I was digging through a bunch of totally unorganized dollar-a-comic long boxes at the New England Comics in Malden and came across this run of Iron Man from the early 90s drawn by John Romita Jr. and inked by Bob Wiacek. The way John Romita Jr. draws Iron Man is fantastic. He's not all smooth and shiny. He's rough and scratched and kind of damaged looking.

The premise of this run is that somebody has taken control of Tony Stark's body, but they don't have his mind, and he can use his mind to control the Iron Man suit, so because the suit is stronger, as long as he is in the suit, he can control his body. And Fin Fang Foom is in it. And the Mandarin's doing stuff as well.

The story is the worst kind of story. It's not good, and it's not bad, it's completely forgettable.

But it's got that John Romita Jr. art, and that's really all I need.

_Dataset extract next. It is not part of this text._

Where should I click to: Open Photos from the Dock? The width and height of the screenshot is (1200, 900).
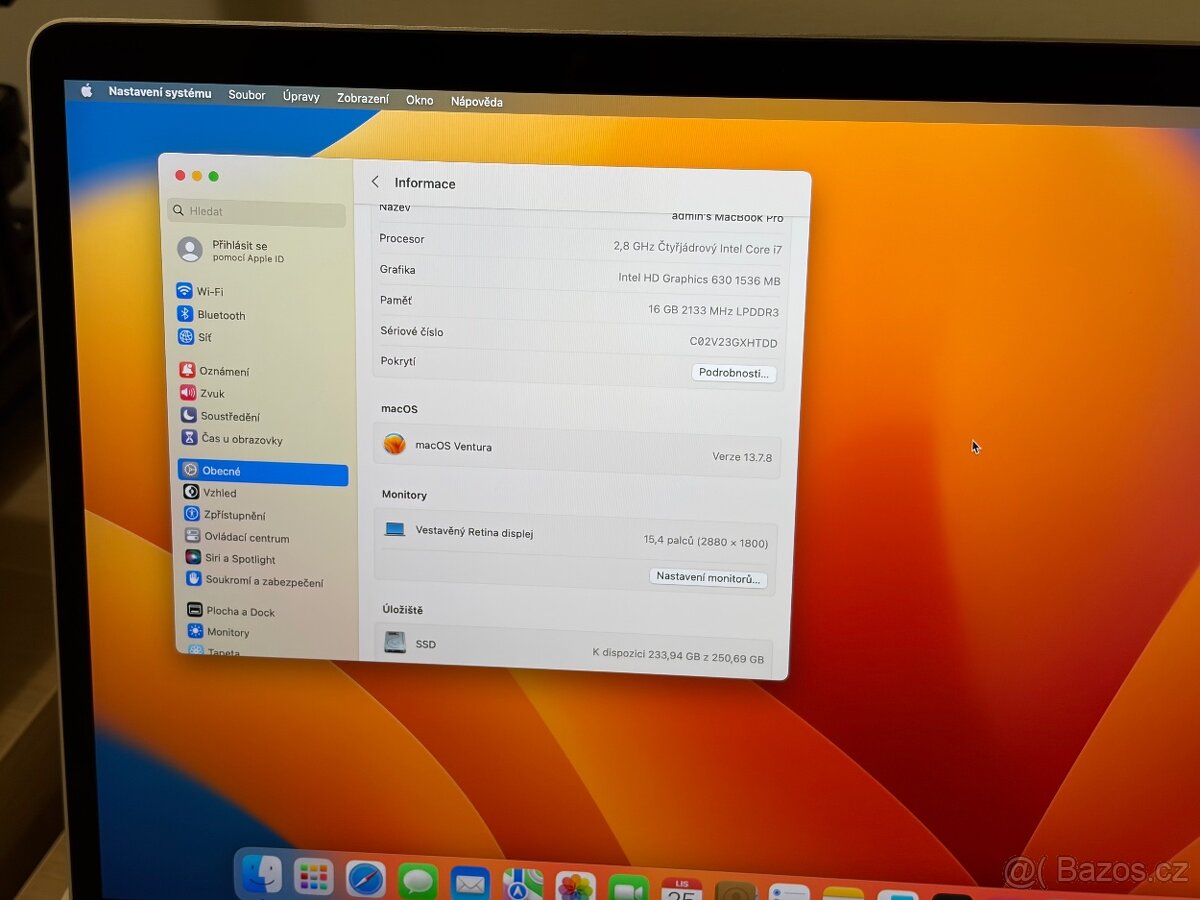575,883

Which connects to what I've been thinking about in terms of how I read comics. It really is art-focused, and if a comic has art that I don't like, I won't read it (Y: The Last Man).

Which has really led to me questioning the way that I write comics. If I personally will read a comic where the story is garbage, but the art is to my taste, but I won't read a comic where the art is not appealing, but the story is great, what should I be focusing on while writing a comic? Previously, it's been about the story and the dialogue and capturing this tone or feeling. My art has never been too flashy because I've believed the art is in support of the narrative, and if the art is too attention-grabbing, it distracts from the reading of the comic. My feeling has been that the art should almost be invisible. The reader will be pulled in to the point where they are not aware that they are reading a comic or looking at a picture. The story will just flow. Flashy art distracts, and so does bad art.

So... art that's solid but not too attention grabbing.

Does that mean bland?

And maybe that's a totally wrong way to think about it. People are choosing to pick up a book filled with pictures for a reason, and the reason is the pictures.

Instead of having the art be in support of the narrative, it would seem to make more sense to have the narrative be in support of the art.

Sunday, December 21, 2014

Reading Comics

I've been thinking a lot about the way I read comics, and about the way that other people read comics. What spawned this was some old Alex Toth Zorro comics. I could look at Toth line work forever. It's beautiful, perfect, but what's frustrating is that I feel that only people who read comics see it. If I were to hand Zorro to someone who doesn't read comics, it would not convince them to read any more. Yet this is one of the greats, one of the best there ever was. This is a guy I wish I could be like.

How is the way I am reading different from how they are reading?

I think readers of comics have to block out a lot of stuff. I can love these comics only by choosing not to see a lot of things. I'm looking at those brush strokes and those blacks. I ignore the story (awful), the dialogue (worse), and just about everything else.

It's a little like watching a movie only for the cinematography, which is something I never do, and I don't know anyone who does. There are lots of movies where all pieces come together, but with comics, it just doesn't feel like it happens that often.

What is the total package comic book?

And also, what am I looking for in a comic book?

Is it really just pretty pictures? Artistic prowess? And if so, why am I spending so much time worrying about the story of my own comics.